##### PAGE TEXT

For the success of agile compliance, everyone in your organization should understand that they are responsible for cybersecurity. A cyber-aware culture where everyone understands their role allows you to maintain a robust information security profile.

  1. Focusing on Technical Excellence

Trust your CIO, CISO and IT departments to protect your business environment because they have the technical skills to ensure your organization achieves continued control effectiveness. However, to be more effective, you must provide them with all the necessary tools to do their job.

  1. Promoting Sustainable Organizational Development

To grow your business, you need to add more business partners, which, in turn, results in the need to ease the strain on your business by scaling your SaaS systems and migrating your data to the cloud. Thus, sustainable organizational development requires a vendor risk management program, which will allow you to scale your business and maintain a secure data ecosystem.

  1. Measuring Security by Working Controls

For a more robust compliance program, you need to use key performance indicators (KPIs) effectively. For instance, if a high percentage of your network devices meet configuration standards then your information is secure.

  1. Harnessing Change to Gain a Competitive Cybersecurity Advantage

You need to actively, and continually, seek out new useful tools to monitor and protect your networks, systems, and software for vulnerabilities. It only takes one malware-infected employee device to change your whole organization’s security profile. New tools with real-time visibility capability can go a long way to mitigate risks and protect data.

  1. Delivering Remediation Solutions Rapidly

You need to have rapid information security protocols in place to protect your data and systems. A 2018 Cost of a Data Breach Report by Ponemon revealed that the Mean Time to Contain (MTTC) and Mean Time to Identify (MTTI) increased between 2017 and 2018. Since data breaches cost more the longer it takes to identify and contain them, harnessing changing technology and deploying security automation tools can lower associated costs.

##########
##### DATA PROVIDED

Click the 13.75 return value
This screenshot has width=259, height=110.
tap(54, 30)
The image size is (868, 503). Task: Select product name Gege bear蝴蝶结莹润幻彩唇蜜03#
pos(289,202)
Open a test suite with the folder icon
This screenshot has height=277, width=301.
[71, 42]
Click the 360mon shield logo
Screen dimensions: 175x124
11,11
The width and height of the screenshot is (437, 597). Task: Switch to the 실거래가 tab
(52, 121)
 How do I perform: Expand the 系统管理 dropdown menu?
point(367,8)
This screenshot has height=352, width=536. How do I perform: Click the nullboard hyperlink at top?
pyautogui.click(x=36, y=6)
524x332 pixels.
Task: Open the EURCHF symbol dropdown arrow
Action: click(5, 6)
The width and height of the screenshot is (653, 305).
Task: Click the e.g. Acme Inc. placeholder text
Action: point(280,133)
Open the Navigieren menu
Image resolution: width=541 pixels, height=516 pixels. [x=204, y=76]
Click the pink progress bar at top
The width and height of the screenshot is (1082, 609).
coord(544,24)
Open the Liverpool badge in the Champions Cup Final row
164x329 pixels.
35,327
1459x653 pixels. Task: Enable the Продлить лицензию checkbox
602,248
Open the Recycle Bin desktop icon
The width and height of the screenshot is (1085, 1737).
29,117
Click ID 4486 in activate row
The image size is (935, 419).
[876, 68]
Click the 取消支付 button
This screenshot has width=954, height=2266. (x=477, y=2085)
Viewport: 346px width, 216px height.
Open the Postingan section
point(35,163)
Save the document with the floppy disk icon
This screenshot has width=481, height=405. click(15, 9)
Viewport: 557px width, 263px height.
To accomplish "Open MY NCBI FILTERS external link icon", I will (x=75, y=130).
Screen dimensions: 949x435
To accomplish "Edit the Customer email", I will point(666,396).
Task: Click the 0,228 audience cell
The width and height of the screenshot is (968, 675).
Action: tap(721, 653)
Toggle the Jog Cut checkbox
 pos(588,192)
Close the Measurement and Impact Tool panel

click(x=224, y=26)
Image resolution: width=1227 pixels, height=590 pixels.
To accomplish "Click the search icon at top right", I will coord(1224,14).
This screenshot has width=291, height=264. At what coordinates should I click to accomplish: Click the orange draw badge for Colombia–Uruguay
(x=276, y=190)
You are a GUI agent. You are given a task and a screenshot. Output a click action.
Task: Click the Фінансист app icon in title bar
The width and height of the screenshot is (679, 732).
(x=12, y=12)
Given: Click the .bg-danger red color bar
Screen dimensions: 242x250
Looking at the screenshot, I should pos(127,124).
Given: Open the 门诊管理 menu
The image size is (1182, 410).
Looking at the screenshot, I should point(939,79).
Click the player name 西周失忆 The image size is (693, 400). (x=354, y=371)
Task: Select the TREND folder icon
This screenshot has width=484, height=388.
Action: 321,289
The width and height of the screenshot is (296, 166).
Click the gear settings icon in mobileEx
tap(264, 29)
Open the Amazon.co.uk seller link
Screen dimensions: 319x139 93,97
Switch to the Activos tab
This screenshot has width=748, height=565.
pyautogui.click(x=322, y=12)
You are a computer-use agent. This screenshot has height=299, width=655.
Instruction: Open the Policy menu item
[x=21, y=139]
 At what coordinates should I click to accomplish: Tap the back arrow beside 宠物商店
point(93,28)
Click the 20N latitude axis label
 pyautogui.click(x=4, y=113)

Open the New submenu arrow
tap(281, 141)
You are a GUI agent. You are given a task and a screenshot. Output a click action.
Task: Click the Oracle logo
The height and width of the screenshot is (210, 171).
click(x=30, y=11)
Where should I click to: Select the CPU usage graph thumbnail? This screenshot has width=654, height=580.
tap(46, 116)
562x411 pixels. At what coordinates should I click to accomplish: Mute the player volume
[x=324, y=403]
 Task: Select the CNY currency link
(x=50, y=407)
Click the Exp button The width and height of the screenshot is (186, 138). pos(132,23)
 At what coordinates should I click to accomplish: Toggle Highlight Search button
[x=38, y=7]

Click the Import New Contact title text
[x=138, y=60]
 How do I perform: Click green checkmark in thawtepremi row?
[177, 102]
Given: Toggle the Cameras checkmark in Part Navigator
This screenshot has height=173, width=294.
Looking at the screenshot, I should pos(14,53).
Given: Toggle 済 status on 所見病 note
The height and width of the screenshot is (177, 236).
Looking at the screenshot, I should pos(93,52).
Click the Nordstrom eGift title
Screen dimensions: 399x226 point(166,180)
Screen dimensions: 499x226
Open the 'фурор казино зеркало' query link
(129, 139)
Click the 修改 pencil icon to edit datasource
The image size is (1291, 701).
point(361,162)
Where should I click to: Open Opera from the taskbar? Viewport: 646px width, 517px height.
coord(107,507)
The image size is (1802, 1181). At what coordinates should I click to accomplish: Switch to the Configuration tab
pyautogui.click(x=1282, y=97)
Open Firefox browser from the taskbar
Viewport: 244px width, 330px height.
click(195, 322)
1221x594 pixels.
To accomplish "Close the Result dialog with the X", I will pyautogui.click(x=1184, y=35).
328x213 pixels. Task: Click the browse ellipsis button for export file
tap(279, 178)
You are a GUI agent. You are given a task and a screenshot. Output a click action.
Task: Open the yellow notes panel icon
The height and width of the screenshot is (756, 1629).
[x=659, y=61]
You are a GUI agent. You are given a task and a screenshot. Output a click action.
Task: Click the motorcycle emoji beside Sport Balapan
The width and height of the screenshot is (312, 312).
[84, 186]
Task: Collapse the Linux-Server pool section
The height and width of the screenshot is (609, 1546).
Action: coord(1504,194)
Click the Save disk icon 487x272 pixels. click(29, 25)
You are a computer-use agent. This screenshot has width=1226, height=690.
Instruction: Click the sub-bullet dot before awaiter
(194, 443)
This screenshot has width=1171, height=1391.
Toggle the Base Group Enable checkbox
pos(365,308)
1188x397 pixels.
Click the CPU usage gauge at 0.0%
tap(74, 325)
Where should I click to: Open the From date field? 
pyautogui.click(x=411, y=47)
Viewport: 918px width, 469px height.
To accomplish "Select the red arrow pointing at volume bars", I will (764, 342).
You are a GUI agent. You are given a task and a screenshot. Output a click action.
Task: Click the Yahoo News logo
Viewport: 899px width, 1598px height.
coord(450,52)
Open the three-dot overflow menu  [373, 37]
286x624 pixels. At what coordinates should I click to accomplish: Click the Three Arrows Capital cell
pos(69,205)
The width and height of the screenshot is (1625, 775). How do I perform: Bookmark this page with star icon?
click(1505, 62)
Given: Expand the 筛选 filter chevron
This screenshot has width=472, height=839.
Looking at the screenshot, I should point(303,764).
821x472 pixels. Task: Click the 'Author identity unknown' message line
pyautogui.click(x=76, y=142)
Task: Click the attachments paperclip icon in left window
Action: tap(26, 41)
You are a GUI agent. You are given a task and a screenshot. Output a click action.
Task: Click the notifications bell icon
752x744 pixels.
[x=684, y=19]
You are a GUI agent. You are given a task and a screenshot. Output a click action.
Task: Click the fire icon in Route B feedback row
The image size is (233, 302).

##########

-- WORK ORDER --
Return the agile compliance text in full, with every word and line unchanged. The records have no connection to the agile compliance text.

-- RESPONSE TO THIS TASK --
For the success of agile compliance, everyone in your organization should understand that they are responsible for cybersecurity. A cyber-aware culture where everyone understands their role allows you to maintain a robust information security profile.

  1. Focusing on Technical Excellence

Trust your CIO, CISO and IT departments to protect your business environment because they have the technical skills to ensure your organization achieves continued control effectiveness. However, to be more effective, you must provide them with all the necessary tools to do their job.

  1. Promoting Sustainable Organizational Development

To grow your business, you need to add more business partners, which, in turn, results in the need to ease the strain on your business by scaling your SaaS systems and migrating your data to the cloud. Thus, sustainable organizational development requires a vendor risk management program, which will allow you to scale your business and maintain a secure data ecosystem.

  1. Measuring Security by Working Controls

For a more robust compliance program, you need to use key performance indicators (KPIs) effectively. For instance, if a high percentage of your network devices meet configuration standards then your information is secure.

  1. Harnessing Change to Gain a Competitive Cybersecurity Advantage

You need to actively, and continually, seek out new useful tools to monitor and protect your networks, systems, and software for vulnerabilities. It only takes one malware-infected employee device to change your whole organization’s security profile. New tools with real-time visibility capability can go a long way to mitigate risks and protect data.

  1. Delivering Remediation Solutions Rapidly

You need to have rapid information security protocols in place to protect your data and systems. A 2018 Cost of a Data Breach Report by Ponemon revealed that the Mean Time to Contain (MTTC) and Mean Time to Identify (MTTI) increased between 2017 and 2018. Since data breaches cost more the longer it takes to identify and contain them, harnessing changing technology and deploying security automation tools can lower associated costs.